"Google" has introduced two significant projects in the field of artificial intelligence aimed at breaking down language barriers and accelerating text generation. The new audio-model system "Gemini 3.5 Live Translate" allows for near real-time speech translation in more than "70 languages," and "Google DeepMind" announced the experimental "DiffusionGemma" – a model that generates text up to "four times faster" than standard autoregressive models thanks to diffusion techniques in the "Gemma 4" architecture.
"Gemini 3.5 Live Translate": translation that follows the speaker
Unlike traditional systems that wait for the speaker to finish a phrase before outputting a translation, "Gemini 3.5 Live Translate" works as a "stream translator." The model processes and translates speech continuously, with a minimal delay of a few seconds, striving to preserve the "intonation," "pace," and "tonality" of the original speech.
The system launches simultaneously on three main platforms. Globally, it is available in the "Google Translate" app for "Android" and "iOS." In public preview mode, it is offered to developers through the "Gemini Live API" and "Google AI Studio." Concurrently, in private preview, it has been activated for selected "Google Workspace" corporate clients in "Google Meet," where speech translation expands from "5" supported languages to over "70" and more than "2,000" possible language combinations within a single meeting.
New "listen mode" and audio content protection
One of the practical novelties is the so-called "listen mode" for "Android." It allows users to hear the translation directly through the phone's speaker without needing to use headphones – it is enough to place the device to the ear, similar to a standard phone call. This makes the service more convenient for use on the move and in situations where discreet listening is important.
All generated audio outputs from "Gemini 3.5 Live Translate" are marked with a "SynthID" watermark. The goal is to clearly distinguish "materials created by artificial intelligence" from human speech and to enable traceability and verification of origin. This is part of "Google's" broader efforts to introduce transparency standards for the use of generative models in audio and video content.
"DiffusionGemma": text generated by the logic of diffusion
In parallel with audio translation, "Google DeepMind" introduced "DiffusionGemma" – a model that brings the diffusion approach used in image generation to the field of text. Instead of predicting words one by one, as classical autoregressive models do, "DiffusionGemma" starts from "noise" and gradually refines entire blocks of up to "256 tokens" in parallel, similar to how diffusion models "clean" an image step by step.

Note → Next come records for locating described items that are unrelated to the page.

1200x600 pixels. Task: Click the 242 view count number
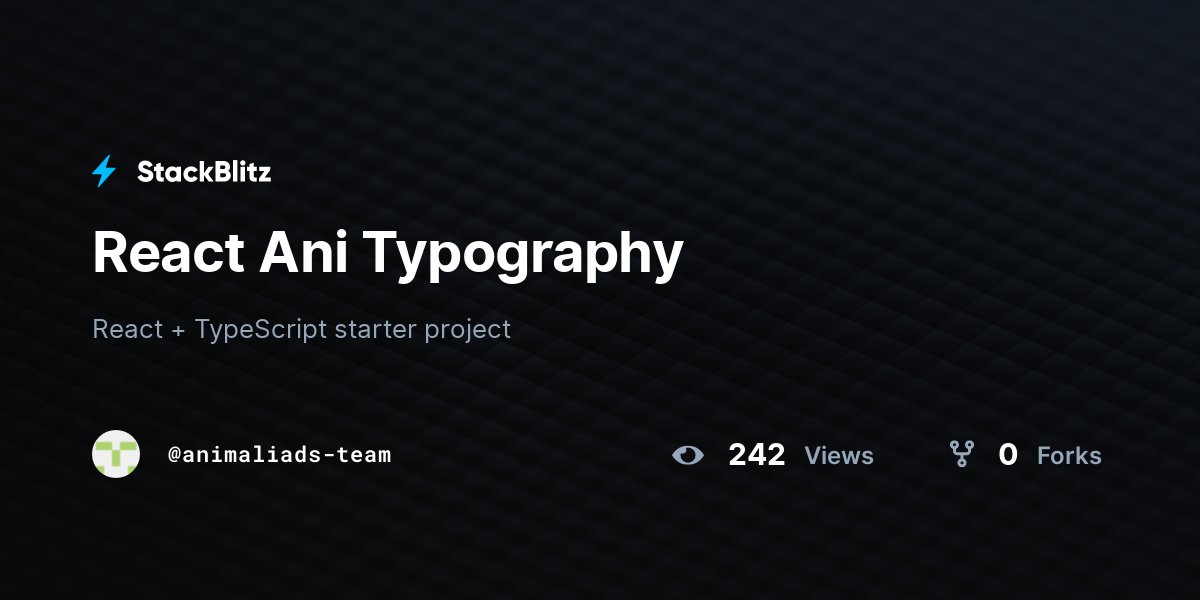[757, 455]
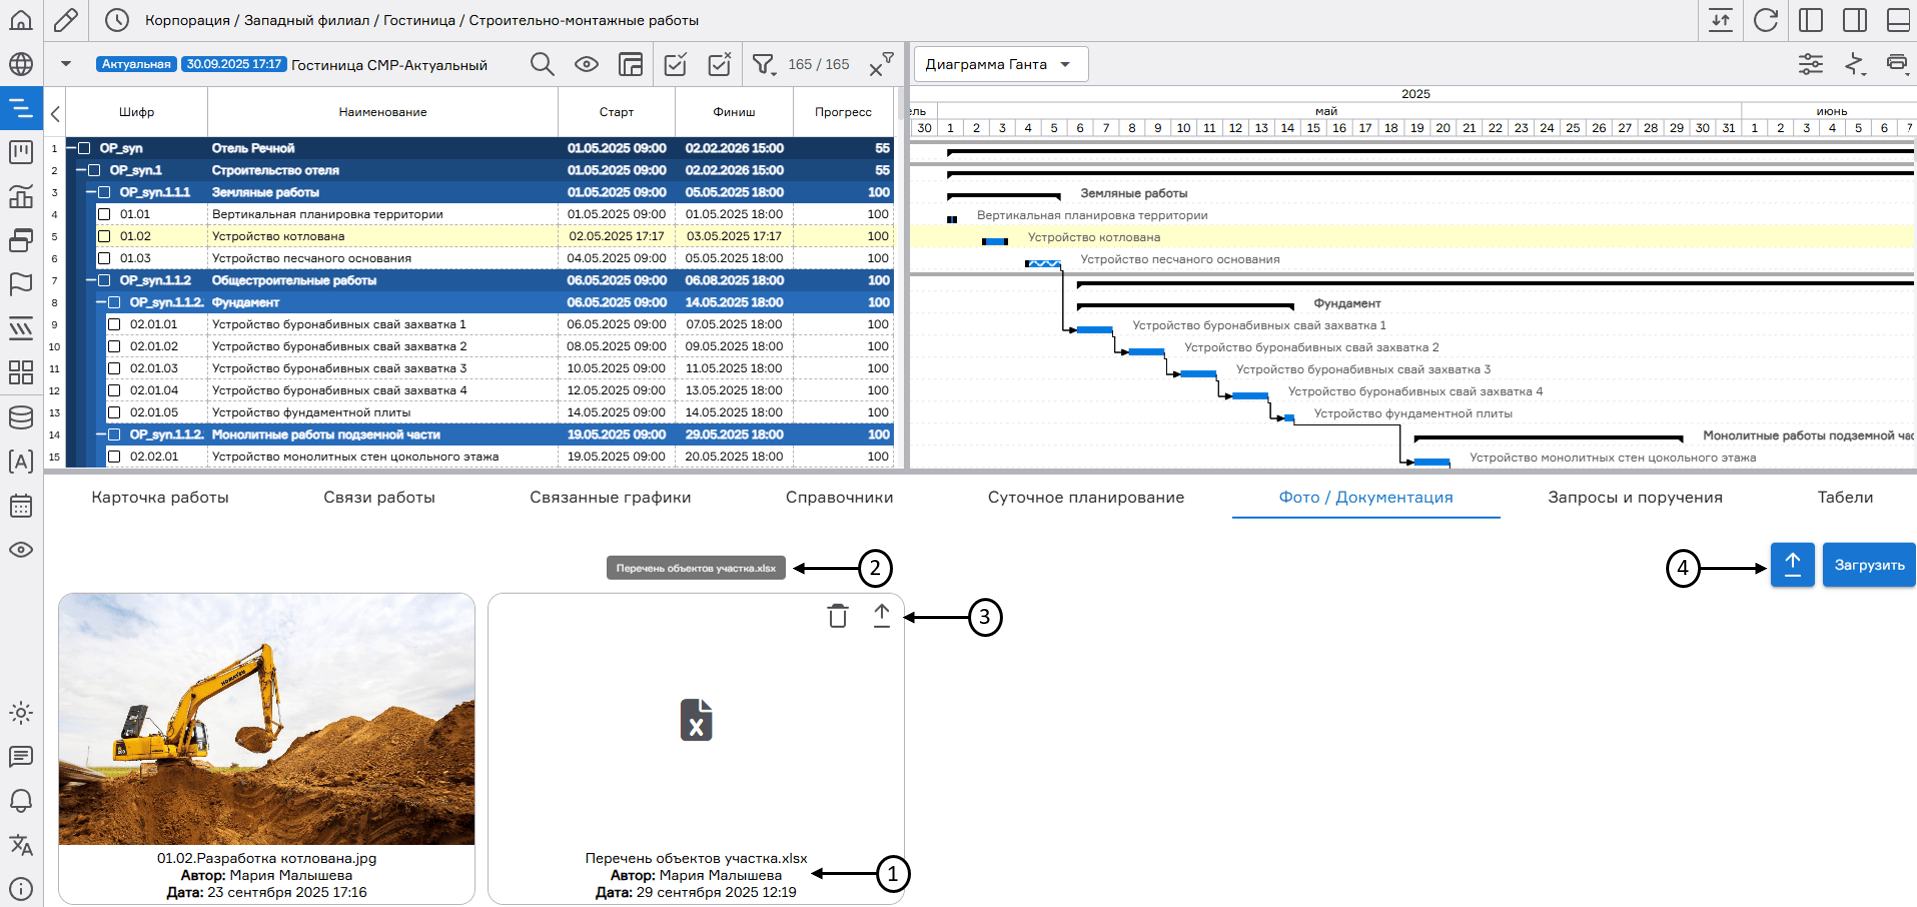This screenshot has height=907, width=1917.
Task: Click the language translate icon in sidebar
Action: pyautogui.click(x=21, y=845)
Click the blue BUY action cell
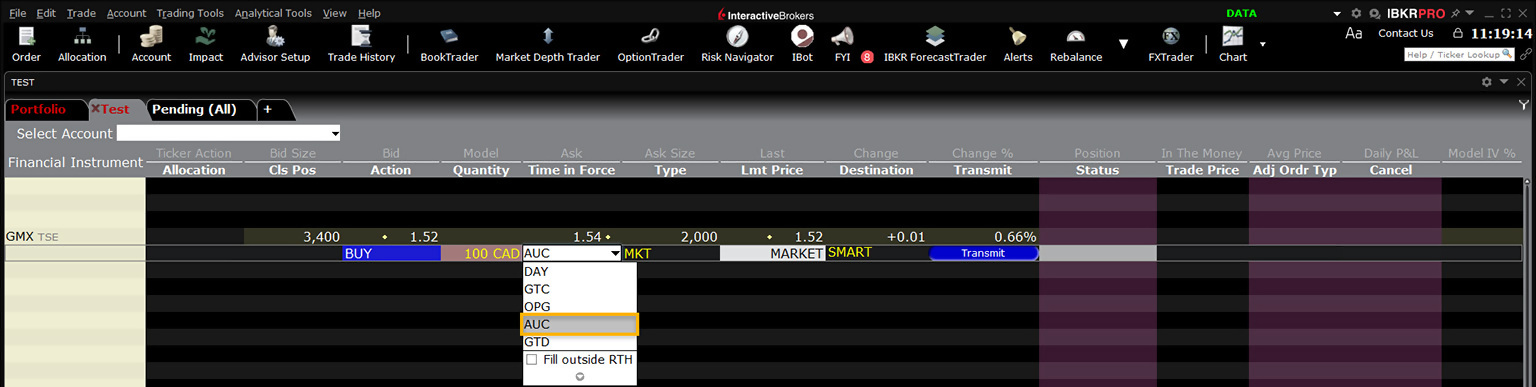The height and width of the screenshot is (387, 1536). pos(391,253)
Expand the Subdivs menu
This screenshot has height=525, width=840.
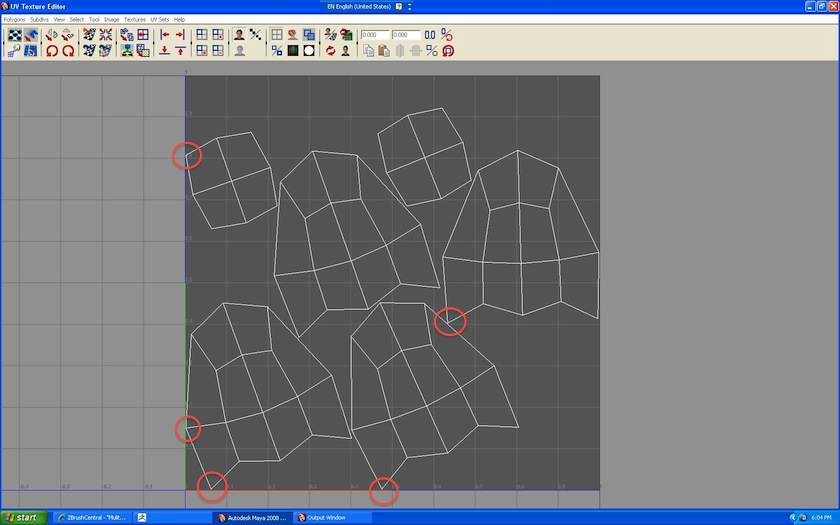click(x=39, y=19)

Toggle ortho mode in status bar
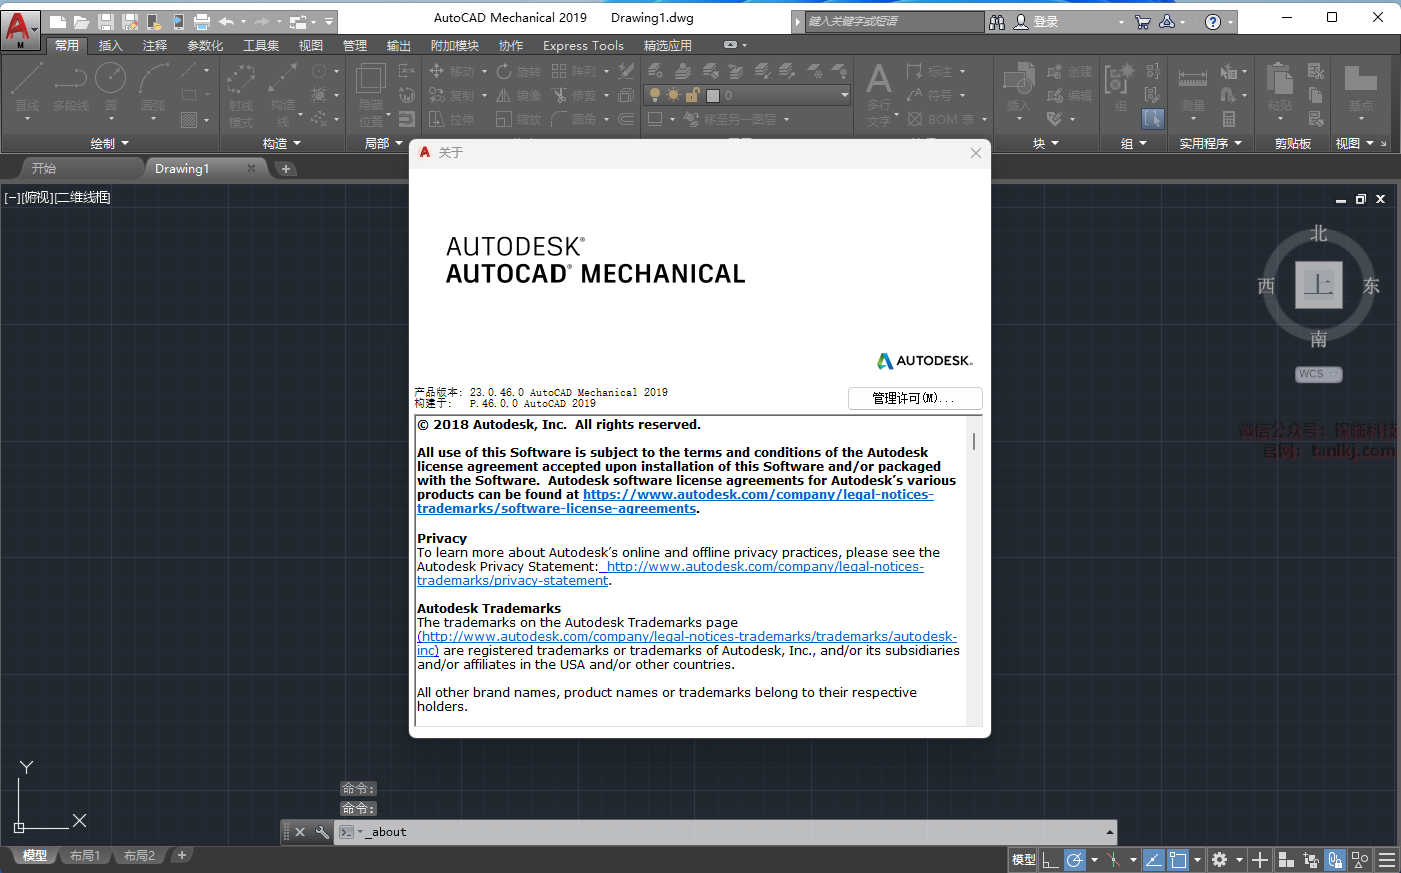pyautogui.click(x=1049, y=860)
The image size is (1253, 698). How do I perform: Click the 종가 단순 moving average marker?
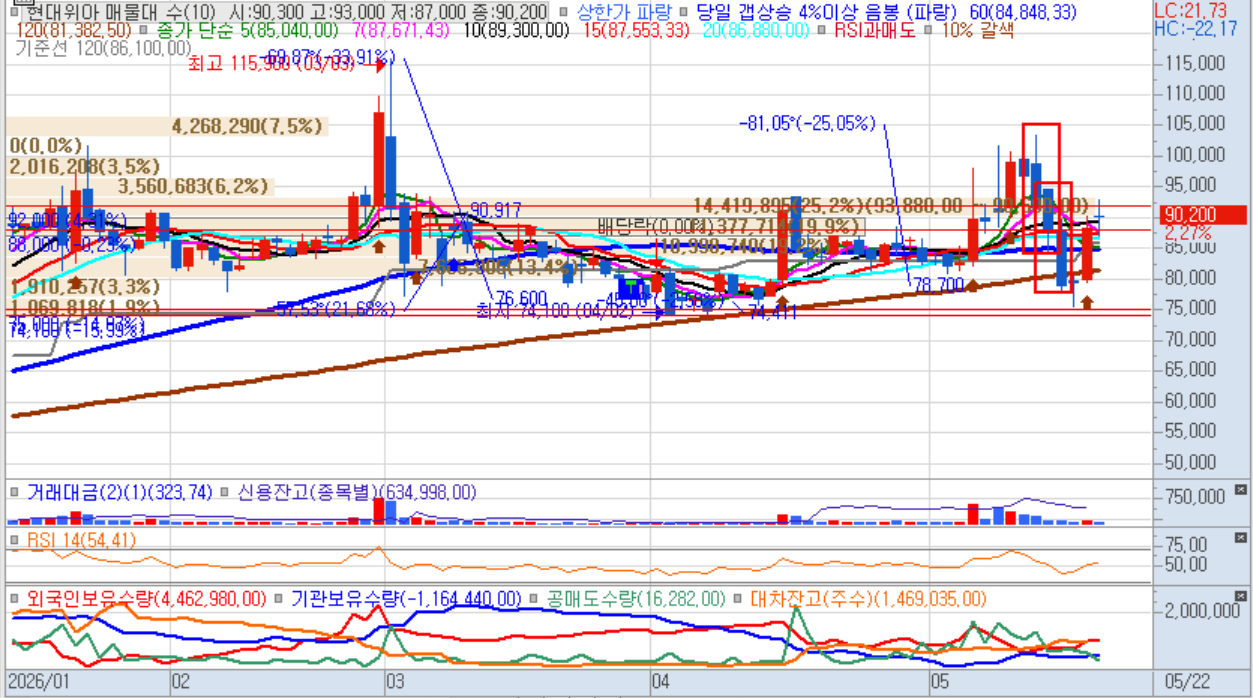(145, 31)
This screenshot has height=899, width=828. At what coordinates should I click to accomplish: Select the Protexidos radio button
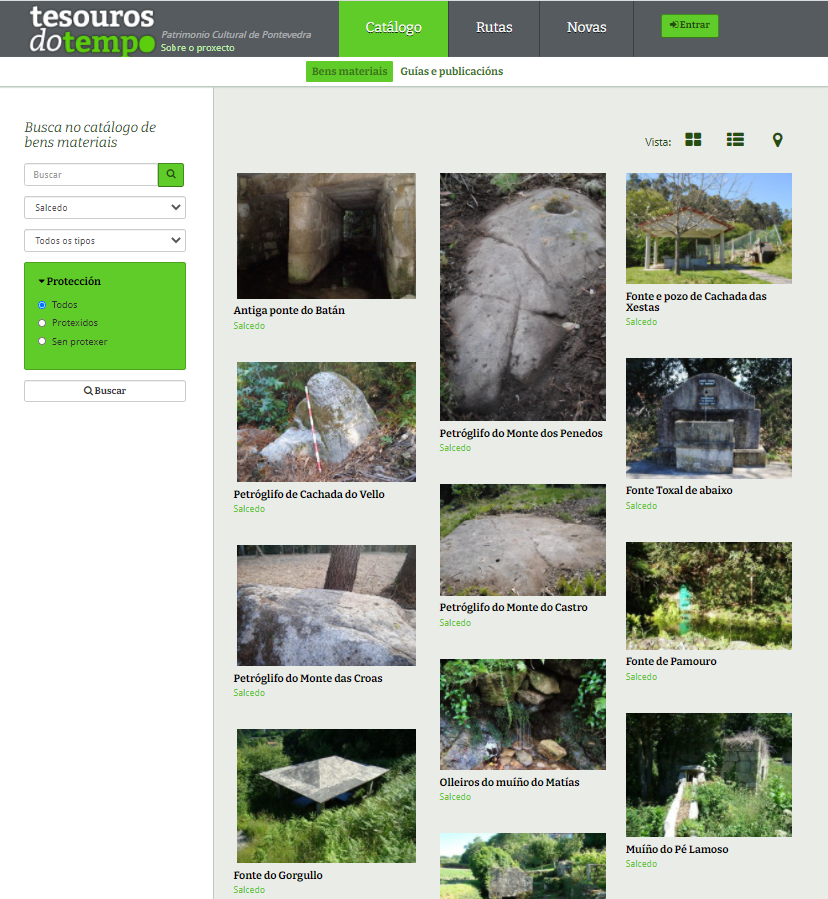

The model is based on the "Gemma 4" architecture and uses a "mixture of experts" with a total of "26 billion parameters," but during inference, it activates only about "3.8 billion." This allows for significant acceleration: "DiffusionGemma" reaches over "1000 tokens per second" on a single "Nvidia H100" GPU and about "700 tokens per second" on a consumer "GeForce RTX 5090" graphics card. The model's weights are published on "Hugging Face" under "Apache 2.0" – an open license that gives freedom for experiments and integrations.
Four times faster text – but with a cost in quality
"Google" CEO "Sundar Pichai" paid special attention to "DiffusionGemma" on social media, calling it a "workhorse capable of accelerating inference by 4 times." According to him, the model brings the company's long-standing research in the field of "text diffusion" into the "Gemma 4" family and opens the door to a new type of high-speed text systems.
"Google" itself, however, emphasizes that "DiffusionGemma" is an "experimental model" and in terms of output quality, it "yields" to the standard "Gemma 4." The company recommends using it primarily in scenarios where "speed is critical": inline text editing, fast iterations during development, and short "agent cycles." For production systems requiring maximum quality and reliability, "Google" advises relying on proven autoregressive models.
Infrastructure and ecosystem: optimizations and integrations
"Nvidia" has optimized "DiffusionGemma" for its entire product line – from consumer "GPUs" to "DGX Spark" systems. This means the model can be used both in laboratory conditions and in larger infrastructures without additional integration effort. Support is available from day one within "vLLM," "Hugging Face Transformers," and "Unsloth," which allows developers to embed it quickly into existing projects.
Thus, "Gemini 3.5 Live Translate" and "DiffusionGemma" become two sides of the same trend: combining "pragmatic products" like a real-time translator with "experimental models" for accelerated text generation. For users, this means easier communication across language barriers, and for developers – new tools for building faster and more flexible systems based on artificial intelligence.